The Triple Alliance rests on three treaties: one between Germany and Austria-Hungary, one between Germany and Italy, and one between Austria-Hungary and Italy. While by the first Germany and Austria-Hungary bind themselves to combine in case of an attack on either by Russia, whether as original foe or as ally, and to observe "at least" benevolent neutrality in case of attack from any other quarter, by the second Germany and Italy bind themselves to mutual support in case of an attack on either by France. The third, between Austria-Hungary and Italy, binds the signatories to benevolent neutrality in case Austria-Hungary is attacked by Russia, or Italy by France.

That there are weak points in the Triple Alliance is obvious. If Austria-Hungary were a purely homogeneous country like France or Russia, Germany and Austria-Hungary, even without Italy, could face with confidence an attack from either or both their powerful neighbours. But Austria-Hungary is not homogeneous. A large proportion of her population is anti-German, or at least non-German, and Italy is always subject to be tempted by an opportunity of obtaining some of Austria-Hungary's Adriatic possessions. Moreover, a large party is even now to be found in Austria-Hungary which desires revenge for the humiliation of her defeat by Germany in 1866.

The relations of Germany to Russia have always been rather those of friendship between the monarchs of the two countries than of friendship between the two peoples; and it is easy to understand that the fear of revolution, Socialism, or "government of the people, by the people, for the people," to use Lincoln's celebrated phrase, at all times forms a strong and active bond of sympathy between the monarchs. In the case of Russia there is also always to be considered the obstinate, or as the Emperor would call it knightly, spirit in which his grandfather, King William I, regarded his obligation to maintain friendship with the Czar, and which for a long time made him hostile to the idea of alliance with Austria instead of alliance with Russia. The feeling, it is highly probable, is strong, if not equally strong, in the mind of the Emperor to-day, if only out of respect for the memory of his ancestor. There is not, to use a popular expression, much love lost between the two peoples, not only because of racial differences between Teuton and Slav, but because of the differences in religion and in degree of civilization. There are not a few Germans who assert that Germany's next war will be with Russia, and that from the dominions of the Czar will be obtained the fresh territory Germany needs for her constantly expanding population.
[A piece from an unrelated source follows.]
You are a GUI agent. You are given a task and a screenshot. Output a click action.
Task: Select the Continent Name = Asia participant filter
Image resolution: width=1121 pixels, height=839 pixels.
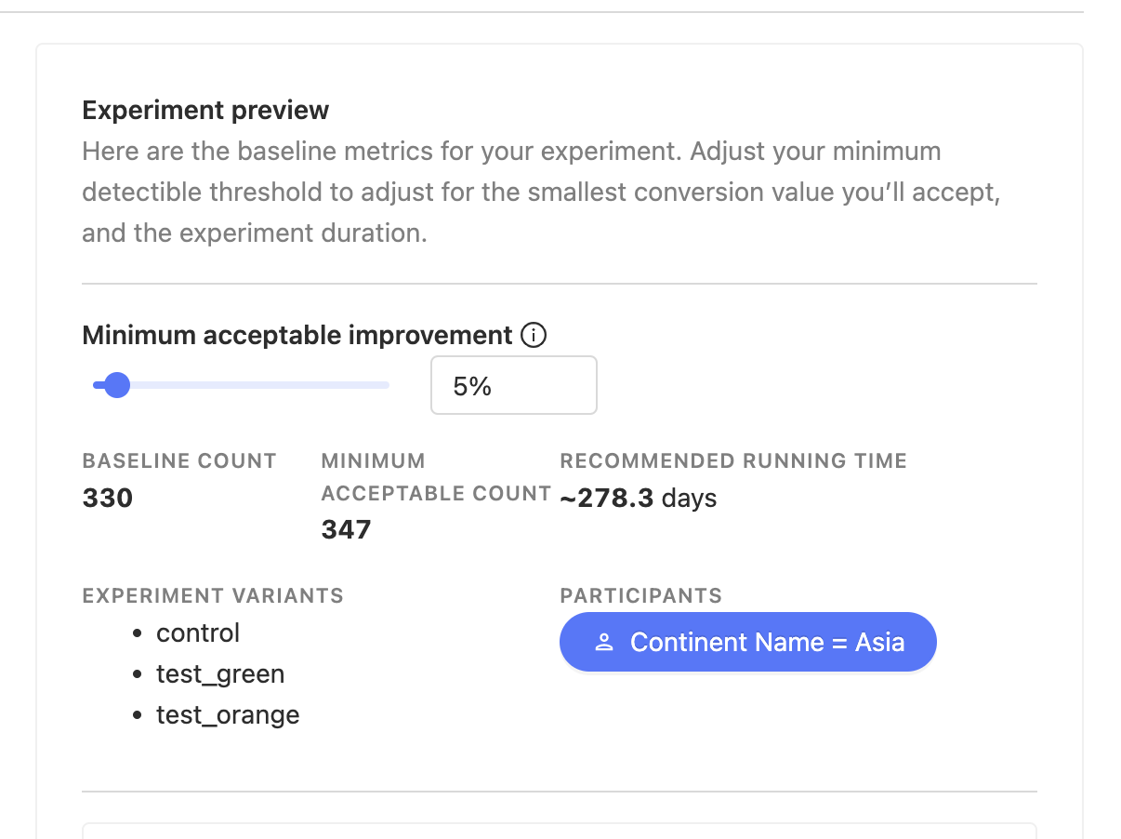point(747,642)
The Czar returned the Emperor's accession visit in Berlin in October, 1889, and it was on this occasion that the first sign of trouble between the Emperor and the old Chancellor showed itself. When the Emperor first proposed to make his round of visits of accession to foreign sovereigns, Bismarck agreed except as regarded Russia and England, objecting that visits to these countries would have an alternatively bad effect in each. The Emperor, however, as has been noted, went to Russia. During the return visit in Berlin, Bismarck had an interview with the Czar which resulted in the final adjustment of Russo-German relations, but at its close the Czar said, "Yes, I believe you and have confidence in you, but are you sure you will remain in office?" Bismarck looked surprised, and said, "Certainly, Majesty; I am quite certain I shall remain in office all my life"—an odd thing, one may remark, for a man to say, who must have been familiar with the saying, "Put not your trust in princes."

When the Czar was going away, both the Emperor and Bismarck accompanied him to the station, and on their return the Emperor gave the old Chancellor a seat in his carriage. The talk concerned the visit just over, and the Emperor again announced his intention of spending some time in Russia the following year. Bismarck now advised against the project on the ground that it would arouse hostility in Austria, and because "it was not suitable considering the Czar's disposition towards the Emperor."

"What disposition? What do you mean? How do you know?" questioned the
Emperor quickly.

"From confidential letters I am in the habit of receiving from St.
Petersburg, in addition to official reports," replied the Chancellor.

The Emperor expressed a wish to see the letters, but Bismarck gave an evasive answer. The result was a temporary coolness between Emperor and Chancellor.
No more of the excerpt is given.